Live Abandoned speaks to a faith meant to do more than improve behavior or stabilize a life. It turns toward a deeper question: what governs a person-what shapes desire, orders attention, and directs the course of one’s days in the world.
For many, the Christian life is sincere and well-intentioned, yet remains largely contained within the limits of the self. Life may improve, habits may change, and belief may be firmly held, but the inner orientation of the person often remains untouched-still guided by impulse, emotion, fear, and the immediate demands of the present. Faith becomes something added to life rather than something that reorders it.
Written from lived encounter rather than abstraction, Live Abandoned confronts this quiet disconnect. Drawing from the ancient faith of the Church and resisting theological novelty, Nathan C. Schnackenberg calls readers away from innovation and back toward faithfulness-not as a return to the past, but as a recovery of depth. This is a work shaped by the conviction that Truth is not merely believed, but submitted to, and that such submission carries real consequence.

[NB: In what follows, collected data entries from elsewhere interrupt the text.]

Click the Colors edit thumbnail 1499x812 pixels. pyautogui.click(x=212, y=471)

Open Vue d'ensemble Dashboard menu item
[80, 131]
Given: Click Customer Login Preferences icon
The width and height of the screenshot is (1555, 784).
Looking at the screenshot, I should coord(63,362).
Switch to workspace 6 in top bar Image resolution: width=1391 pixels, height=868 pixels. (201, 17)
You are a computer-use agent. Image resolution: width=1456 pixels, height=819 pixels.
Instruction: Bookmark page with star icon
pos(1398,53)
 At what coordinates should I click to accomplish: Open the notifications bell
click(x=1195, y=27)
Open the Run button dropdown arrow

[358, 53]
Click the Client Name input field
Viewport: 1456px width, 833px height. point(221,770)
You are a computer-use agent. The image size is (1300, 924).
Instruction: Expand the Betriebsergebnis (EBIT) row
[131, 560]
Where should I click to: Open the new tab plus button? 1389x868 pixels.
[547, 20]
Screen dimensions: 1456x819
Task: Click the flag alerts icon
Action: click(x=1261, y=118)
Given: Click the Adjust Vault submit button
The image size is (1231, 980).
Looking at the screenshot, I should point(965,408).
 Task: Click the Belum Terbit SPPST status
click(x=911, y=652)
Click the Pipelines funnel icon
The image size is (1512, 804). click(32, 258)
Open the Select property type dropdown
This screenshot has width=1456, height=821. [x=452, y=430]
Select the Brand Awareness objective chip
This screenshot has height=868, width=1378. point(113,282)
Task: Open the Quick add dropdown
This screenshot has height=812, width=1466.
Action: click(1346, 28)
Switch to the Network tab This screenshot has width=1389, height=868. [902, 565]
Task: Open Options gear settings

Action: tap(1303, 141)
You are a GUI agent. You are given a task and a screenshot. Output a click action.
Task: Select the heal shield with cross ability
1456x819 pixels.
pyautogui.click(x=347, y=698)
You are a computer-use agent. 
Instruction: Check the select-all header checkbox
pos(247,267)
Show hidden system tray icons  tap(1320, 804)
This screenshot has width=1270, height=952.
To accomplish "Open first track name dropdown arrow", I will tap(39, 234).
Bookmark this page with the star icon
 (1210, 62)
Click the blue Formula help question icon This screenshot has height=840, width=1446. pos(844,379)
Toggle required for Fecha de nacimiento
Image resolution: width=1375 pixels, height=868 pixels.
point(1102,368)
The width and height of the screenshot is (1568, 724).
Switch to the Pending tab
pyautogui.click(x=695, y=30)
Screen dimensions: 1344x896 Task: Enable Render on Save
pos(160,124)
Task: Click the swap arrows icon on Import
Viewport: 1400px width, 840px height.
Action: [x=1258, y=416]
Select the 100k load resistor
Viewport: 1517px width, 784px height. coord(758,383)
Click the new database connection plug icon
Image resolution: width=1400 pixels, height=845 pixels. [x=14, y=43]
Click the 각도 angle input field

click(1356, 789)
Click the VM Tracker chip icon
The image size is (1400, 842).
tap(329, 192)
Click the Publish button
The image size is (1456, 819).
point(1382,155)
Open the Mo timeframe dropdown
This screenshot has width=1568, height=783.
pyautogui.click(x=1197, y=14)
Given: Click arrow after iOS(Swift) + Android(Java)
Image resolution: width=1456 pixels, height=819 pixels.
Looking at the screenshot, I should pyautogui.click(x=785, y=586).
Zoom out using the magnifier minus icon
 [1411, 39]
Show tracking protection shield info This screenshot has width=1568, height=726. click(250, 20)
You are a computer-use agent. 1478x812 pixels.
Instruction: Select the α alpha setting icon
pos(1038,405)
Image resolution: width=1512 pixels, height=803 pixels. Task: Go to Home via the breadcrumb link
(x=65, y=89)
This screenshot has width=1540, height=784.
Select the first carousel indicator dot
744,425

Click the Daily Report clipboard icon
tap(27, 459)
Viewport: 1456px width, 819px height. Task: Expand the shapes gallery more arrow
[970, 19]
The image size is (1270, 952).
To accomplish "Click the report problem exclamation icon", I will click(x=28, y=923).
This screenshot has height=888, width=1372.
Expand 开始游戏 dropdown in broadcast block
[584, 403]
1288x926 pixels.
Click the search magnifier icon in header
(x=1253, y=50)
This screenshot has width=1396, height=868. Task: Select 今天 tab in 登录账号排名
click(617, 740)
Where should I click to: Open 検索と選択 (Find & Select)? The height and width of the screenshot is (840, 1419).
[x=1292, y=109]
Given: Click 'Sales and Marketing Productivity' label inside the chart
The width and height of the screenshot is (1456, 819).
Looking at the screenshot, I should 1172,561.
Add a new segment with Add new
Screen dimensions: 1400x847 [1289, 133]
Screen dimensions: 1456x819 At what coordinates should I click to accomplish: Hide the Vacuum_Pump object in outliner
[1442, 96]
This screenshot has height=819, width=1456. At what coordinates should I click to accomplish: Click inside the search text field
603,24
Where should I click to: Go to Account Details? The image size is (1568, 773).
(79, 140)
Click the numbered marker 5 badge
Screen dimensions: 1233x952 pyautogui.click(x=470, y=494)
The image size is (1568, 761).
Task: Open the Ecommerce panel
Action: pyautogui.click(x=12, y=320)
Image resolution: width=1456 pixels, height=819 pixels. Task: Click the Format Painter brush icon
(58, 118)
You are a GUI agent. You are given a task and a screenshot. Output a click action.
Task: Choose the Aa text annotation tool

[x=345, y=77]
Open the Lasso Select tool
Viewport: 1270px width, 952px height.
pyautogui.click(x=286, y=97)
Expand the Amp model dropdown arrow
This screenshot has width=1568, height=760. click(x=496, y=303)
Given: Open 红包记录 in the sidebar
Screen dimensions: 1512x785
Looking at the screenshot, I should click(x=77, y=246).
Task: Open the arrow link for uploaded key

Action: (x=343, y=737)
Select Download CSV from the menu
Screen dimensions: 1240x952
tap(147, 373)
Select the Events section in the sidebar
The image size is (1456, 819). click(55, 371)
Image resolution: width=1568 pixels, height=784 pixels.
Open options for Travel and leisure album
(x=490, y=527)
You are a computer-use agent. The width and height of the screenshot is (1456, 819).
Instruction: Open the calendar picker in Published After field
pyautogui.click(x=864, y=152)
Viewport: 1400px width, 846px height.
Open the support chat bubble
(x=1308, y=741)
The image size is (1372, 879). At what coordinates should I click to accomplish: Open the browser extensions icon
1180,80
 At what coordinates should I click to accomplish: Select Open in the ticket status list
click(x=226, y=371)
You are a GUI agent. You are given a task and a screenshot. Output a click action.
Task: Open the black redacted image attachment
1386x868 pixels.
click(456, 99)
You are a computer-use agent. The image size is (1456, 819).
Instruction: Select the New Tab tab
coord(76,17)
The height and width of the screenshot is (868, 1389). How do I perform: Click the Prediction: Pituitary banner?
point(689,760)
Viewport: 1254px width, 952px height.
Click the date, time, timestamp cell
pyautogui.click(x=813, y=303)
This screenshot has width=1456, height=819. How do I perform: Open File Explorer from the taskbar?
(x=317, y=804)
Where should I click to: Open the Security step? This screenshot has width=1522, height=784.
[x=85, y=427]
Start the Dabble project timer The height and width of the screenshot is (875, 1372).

To live abandoned is not to escape the world, but to be ignited within it. It is to submit not only ideas, but the whole person, to Truth. To be refined rather than managed, ordered rather than accommodated. This book bears witness to a way of life shaped by obedience, humility, and purpose rather than comfort or control.
Live Abandoned does not offer a program or a shortcut. It speaks instead to the slow, costly work of transformation. To the fires of refinement where chaos and self-authorship are burned away, and where Truth alone endures. For those willing to endure that work, it opens onto a faith that orders the present by what is eternal rather than merely temporal, and to the clarity that follows.